### [Provided records]
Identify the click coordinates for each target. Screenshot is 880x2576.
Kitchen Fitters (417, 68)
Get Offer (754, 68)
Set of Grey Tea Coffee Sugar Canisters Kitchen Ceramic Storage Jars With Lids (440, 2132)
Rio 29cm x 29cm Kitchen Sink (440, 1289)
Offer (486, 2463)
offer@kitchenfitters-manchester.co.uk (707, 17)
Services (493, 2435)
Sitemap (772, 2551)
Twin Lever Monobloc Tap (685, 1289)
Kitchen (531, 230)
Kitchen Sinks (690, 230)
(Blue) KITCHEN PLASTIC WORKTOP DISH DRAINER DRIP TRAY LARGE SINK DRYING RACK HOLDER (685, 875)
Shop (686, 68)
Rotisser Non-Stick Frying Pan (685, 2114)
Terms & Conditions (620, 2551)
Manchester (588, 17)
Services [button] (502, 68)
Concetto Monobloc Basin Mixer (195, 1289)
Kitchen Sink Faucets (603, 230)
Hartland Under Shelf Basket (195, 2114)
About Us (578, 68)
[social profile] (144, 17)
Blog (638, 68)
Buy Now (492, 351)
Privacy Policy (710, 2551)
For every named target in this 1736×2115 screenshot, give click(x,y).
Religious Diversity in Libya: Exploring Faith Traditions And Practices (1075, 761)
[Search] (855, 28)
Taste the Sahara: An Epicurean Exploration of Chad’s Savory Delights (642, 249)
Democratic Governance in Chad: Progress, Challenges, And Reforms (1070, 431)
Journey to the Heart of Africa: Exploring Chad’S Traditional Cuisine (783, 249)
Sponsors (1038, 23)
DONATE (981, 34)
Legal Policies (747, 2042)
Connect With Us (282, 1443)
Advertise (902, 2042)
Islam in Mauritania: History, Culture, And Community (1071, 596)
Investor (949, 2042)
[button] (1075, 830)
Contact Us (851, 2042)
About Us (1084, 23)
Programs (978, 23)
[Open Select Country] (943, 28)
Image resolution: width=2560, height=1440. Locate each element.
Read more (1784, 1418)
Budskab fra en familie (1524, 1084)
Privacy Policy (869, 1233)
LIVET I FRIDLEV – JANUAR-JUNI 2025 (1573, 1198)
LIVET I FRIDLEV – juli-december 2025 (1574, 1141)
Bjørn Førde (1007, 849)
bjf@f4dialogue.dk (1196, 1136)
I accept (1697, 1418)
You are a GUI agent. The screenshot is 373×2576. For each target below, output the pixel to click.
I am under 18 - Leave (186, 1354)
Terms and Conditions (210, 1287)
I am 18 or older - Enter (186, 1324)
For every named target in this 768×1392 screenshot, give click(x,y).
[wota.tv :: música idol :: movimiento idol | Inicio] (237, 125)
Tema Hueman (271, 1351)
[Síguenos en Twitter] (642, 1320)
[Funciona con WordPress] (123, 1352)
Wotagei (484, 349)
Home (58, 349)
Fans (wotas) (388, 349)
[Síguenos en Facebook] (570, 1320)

### [Aim of the task]
Restate the data above in full, word for word.

### [Expected answer]
Identify the click coordinates for each target. Screenshot is 880x2576.
Kitchen Fitters (417, 68)
Get Offer (754, 68)
Set of Grey Tea Coffee Sugar Canisters Kitchen Ceramic Storage Jars With Lids (440, 2132)
Rio 29cm x 29cm Kitchen Sink (440, 1289)
Offer (486, 2463)
offer@kitchenfitters-manchester.co.uk (707, 17)
Services (493, 2435)
Sitemap (772, 2551)
Twin Lever Monobloc Tap (685, 1289)
Kitchen (531, 230)
Kitchen Sinks (690, 230)
(Blue) KITCHEN PLASTIC WORKTOP DISH DRAINER DRIP TRAY LARGE SINK DRYING RACK HOLDER (685, 875)
Shop (686, 68)
Rotisser Non-Stick Frying Pan (685, 2114)
Terms & Conditions (620, 2551)
Manchester (588, 17)
Services [button] (502, 68)
Concetto Monobloc Basin Mixer (195, 1289)
Kitchen Sink Faucets (603, 230)
Hartland Under Shelf Basket (195, 2114)
About Us (578, 68)
[social profile] (144, 17)
Blog (638, 68)
Buy Now (492, 351)
Privacy Policy (710, 2551)
For every named target in this 1736×2115 screenshot, give click(x,y).
Religious Diversity in Libya: Exploring Faith Traditions And Practices (1075, 761)
[Search] (855, 28)
Taste the Sahara: An Epicurean Exploration of Chad’s Savory Delights (642, 249)
Democratic Governance in Chad: Progress, Challenges, And Reforms (1070, 431)
Journey to the Heart of Africa: Exploring Chad’S Traditional Cuisine (783, 249)
Sponsors (1038, 23)
DONATE (981, 34)
Legal Policies (747, 2042)
Connect With Us (282, 1443)
Advertise (902, 2042)
Islam in Mauritania: History, Culture, And Community (1071, 596)
Investor (949, 2042)
[button] (1075, 830)
Contact Us (851, 2042)
About Us (1084, 23)
Programs (978, 23)
[Open Select Country] (943, 28)
Image resolution: width=2560, height=1440. Locate each element.
Read more (1784, 1418)
Budskab fra en familie (1524, 1084)
Privacy Policy (869, 1233)
LIVET I FRIDLEV – JANUAR-JUNI 2025 (1573, 1198)
LIVET I FRIDLEV – juli-december 2025 (1574, 1141)
Bjørn Førde (1007, 849)
bjf@f4dialogue.dk (1196, 1136)
I accept (1697, 1418)
You are a GUI agent. The screenshot is 373×2576. For each target below, output the pixel to click.
I am under 18 - Leave (186, 1354)
Terms and Conditions (210, 1287)
I am 18 or older - Enter (186, 1324)
For every named target in this 768×1392 screenshot, give click(x,y).
[wota.tv :: música idol :: movimiento idol | Inicio] (237, 125)
Tema Hueman (271, 1351)
[Síguenos en Twitter] (642, 1320)
[Funciona con WordPress] (123, 1352)
Wotagei (484, 349)
Home (58, 349)
Fans (wotas) (388, 349)
[Síguenos en Facebook] (570, 1320)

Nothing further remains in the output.